In the spring, the new queens emerge and find a suitable spot for a new nest, and get started on building the paper cells. She lays a few eggs in these cells, and provisions the larvae with insects herself. Eventually they mature into sterile female workers, who then take over the duties of building the nest and caring for the larvae, while the queen goes about laying more eggs.
While the larvae are fed insects, the adults feed on nectar and sap, which is high in sugar, providing energy for powering flight. In addition to this, the larvae are able to secrete a sugary liquid, which the workers also use to supplement their food.
Like most insects, the adults have large, compound eyes, and three ocelli on the top of their head. The compound eyes are primarily used for detecting movement and discerning shapes that are useful in navigating and finding nectar sources. The ocelli are primitive eyes that are only really useful for detecting light and dark (something the compound eyes aren’t good at), which helps the wasps stay upright relative to the ground, and also helps in determining day length, etc. It may be that the insects use one or the other of their two sets of eyes to navigate by the sun, and the artificial lights at night confuse this sense.
You can also see well here the large, powerful jaws that the adult uses for catching and dissecting its prey. They’re not used for eating, since the adults don’t eat solid food themselves, but rather for handing the insects that are taken back for the larvae to feed on.
I love close-ups of insect feet. Wasp and hornet feet (as well as many other insects) are neat because they’ve got little spurs at each of the joint, and two long claws at the tips of the foot. It’s these claws that allow them to climb up vertical surfaces, or even to hang from the ceiling, finding little imperfections in the surface that we can’t detect.

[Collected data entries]
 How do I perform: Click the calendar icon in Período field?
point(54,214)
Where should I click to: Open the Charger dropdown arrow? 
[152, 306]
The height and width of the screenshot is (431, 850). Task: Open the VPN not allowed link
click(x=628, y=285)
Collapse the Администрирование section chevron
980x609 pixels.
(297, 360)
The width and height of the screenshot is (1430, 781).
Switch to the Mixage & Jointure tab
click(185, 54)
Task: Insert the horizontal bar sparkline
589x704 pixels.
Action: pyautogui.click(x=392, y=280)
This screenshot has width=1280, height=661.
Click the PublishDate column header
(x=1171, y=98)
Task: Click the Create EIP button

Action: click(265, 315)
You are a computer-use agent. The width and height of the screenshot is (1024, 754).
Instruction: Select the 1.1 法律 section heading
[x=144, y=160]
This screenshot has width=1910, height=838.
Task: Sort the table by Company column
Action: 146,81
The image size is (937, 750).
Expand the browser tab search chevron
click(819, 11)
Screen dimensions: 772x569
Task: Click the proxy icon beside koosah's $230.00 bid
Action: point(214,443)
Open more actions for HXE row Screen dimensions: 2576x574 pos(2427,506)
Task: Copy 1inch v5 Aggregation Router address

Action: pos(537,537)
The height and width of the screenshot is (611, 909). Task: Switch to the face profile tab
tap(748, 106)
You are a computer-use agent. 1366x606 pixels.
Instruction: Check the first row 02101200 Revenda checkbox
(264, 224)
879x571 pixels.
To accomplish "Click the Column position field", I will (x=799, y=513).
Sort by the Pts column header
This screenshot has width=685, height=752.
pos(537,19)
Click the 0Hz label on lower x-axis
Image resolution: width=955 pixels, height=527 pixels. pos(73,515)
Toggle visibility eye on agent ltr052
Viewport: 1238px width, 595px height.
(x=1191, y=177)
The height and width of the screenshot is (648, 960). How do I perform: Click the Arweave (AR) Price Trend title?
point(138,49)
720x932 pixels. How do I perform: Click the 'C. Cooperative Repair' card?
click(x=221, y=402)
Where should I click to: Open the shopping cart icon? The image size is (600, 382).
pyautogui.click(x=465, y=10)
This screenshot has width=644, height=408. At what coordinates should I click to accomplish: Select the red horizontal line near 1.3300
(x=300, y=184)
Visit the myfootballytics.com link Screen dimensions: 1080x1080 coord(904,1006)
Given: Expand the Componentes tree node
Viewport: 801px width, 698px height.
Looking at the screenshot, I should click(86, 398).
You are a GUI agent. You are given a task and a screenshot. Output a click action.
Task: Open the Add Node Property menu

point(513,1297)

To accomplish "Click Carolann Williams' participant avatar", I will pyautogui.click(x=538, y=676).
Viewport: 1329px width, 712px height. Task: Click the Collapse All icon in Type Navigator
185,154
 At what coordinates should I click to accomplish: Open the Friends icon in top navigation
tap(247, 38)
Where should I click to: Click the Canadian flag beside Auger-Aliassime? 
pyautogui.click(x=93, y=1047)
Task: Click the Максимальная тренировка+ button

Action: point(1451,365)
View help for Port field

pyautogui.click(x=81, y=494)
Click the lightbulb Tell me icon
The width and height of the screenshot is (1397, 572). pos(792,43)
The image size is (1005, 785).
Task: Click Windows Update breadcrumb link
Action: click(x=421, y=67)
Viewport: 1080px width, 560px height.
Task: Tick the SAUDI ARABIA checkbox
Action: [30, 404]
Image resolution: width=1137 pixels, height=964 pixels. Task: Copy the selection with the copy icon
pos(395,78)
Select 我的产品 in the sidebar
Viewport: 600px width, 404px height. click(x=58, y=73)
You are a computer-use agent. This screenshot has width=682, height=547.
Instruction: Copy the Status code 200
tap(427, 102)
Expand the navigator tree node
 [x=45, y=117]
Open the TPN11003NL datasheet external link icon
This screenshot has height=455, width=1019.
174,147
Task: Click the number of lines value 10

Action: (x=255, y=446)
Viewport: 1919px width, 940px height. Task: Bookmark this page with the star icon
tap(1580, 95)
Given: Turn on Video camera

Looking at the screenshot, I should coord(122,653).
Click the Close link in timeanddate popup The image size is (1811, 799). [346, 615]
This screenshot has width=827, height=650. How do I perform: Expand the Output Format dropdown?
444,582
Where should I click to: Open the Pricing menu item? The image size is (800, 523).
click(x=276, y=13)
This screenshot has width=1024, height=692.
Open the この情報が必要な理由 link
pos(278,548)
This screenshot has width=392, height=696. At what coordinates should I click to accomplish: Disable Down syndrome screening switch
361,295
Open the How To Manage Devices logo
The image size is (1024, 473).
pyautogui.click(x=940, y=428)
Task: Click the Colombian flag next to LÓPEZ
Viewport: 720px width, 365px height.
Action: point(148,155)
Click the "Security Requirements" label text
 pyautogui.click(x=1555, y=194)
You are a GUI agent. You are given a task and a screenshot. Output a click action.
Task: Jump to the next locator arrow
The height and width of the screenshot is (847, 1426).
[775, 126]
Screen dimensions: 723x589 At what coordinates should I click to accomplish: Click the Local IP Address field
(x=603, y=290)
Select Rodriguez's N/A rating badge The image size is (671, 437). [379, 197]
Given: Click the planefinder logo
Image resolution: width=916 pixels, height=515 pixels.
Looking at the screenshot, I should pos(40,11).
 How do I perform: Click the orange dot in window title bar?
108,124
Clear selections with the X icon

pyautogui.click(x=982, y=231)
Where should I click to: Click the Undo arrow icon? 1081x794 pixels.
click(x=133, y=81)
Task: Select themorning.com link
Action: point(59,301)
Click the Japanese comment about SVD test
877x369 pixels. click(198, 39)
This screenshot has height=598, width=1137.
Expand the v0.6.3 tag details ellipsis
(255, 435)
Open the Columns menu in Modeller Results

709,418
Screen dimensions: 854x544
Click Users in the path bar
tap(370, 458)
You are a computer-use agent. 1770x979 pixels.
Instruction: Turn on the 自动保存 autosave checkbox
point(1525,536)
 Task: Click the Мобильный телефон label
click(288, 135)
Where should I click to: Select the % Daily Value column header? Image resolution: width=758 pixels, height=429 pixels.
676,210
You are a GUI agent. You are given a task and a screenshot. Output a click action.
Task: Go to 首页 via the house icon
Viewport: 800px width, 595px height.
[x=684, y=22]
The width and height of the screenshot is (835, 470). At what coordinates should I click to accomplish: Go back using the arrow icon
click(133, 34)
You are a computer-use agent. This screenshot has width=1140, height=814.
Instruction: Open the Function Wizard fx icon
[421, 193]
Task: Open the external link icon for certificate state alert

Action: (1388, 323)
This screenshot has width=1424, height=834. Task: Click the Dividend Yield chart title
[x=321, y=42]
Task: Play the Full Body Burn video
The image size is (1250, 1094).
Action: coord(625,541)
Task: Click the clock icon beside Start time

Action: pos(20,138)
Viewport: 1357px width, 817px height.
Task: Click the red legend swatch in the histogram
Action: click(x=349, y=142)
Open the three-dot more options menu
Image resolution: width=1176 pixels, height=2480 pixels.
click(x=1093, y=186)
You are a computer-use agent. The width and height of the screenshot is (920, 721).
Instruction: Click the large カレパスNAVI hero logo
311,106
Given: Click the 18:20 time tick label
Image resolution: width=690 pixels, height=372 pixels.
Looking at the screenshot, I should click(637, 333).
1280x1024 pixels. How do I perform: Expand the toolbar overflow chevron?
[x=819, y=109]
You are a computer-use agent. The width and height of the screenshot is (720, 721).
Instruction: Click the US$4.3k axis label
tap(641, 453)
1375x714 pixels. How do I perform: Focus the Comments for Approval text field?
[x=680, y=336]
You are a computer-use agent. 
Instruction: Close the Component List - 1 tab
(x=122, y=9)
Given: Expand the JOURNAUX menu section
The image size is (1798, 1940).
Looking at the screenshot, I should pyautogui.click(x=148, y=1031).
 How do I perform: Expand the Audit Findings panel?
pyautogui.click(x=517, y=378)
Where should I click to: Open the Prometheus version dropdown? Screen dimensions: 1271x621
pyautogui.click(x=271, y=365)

WHAT YOU SHOULD DO:
Continue the passage about wasps and hornets, picking up after its final sentence.

EXPECTED ANSWER:
The wasp I caught takes a moment to clean her back legs by rubbing one along the length of the other. Her stinger is usually kept retracted unless she’s planning on using it, so it’s not visible here. Given their size, one would expect the sting of this species to hurt like an expletive, but it’s less painful than bee stings. This is because the stinger of the bee is pulled from the abdomen and continues pumping venom into the victim beyond the initial attack, while wasps, since they need to be able to use their stinger repeatedly when collecting prey insects, only inject a relatively small amount. Blackburnian got stung by one when he was trying to remove it to outside (he made the mistake of swatting it), and it barely swelled up or got sore. Their threatening appearance and old wives’ tales regarding the potency of their sting have resulted in the species being persecuted through much of its native range, however, and there are regions within Europe where the hornet is now endangered.
She’s presumably one of the sterile female workers, as the new queens wouldn’t be flying yet by then. Even with the ordeal of being captured, stuffed in a fridge overnight, and then asked to pose for the camera, she was very well-behaved. The only time she showed any reaction was when I pushed the pencil tip up next to her. Even then, she reared back with her front two legs in the air, paused for a moment to assess the threat, then, deciding it was benign, continued walking along the deck railing. Sure are fearsome looking critters, but really they’re just gentle giants.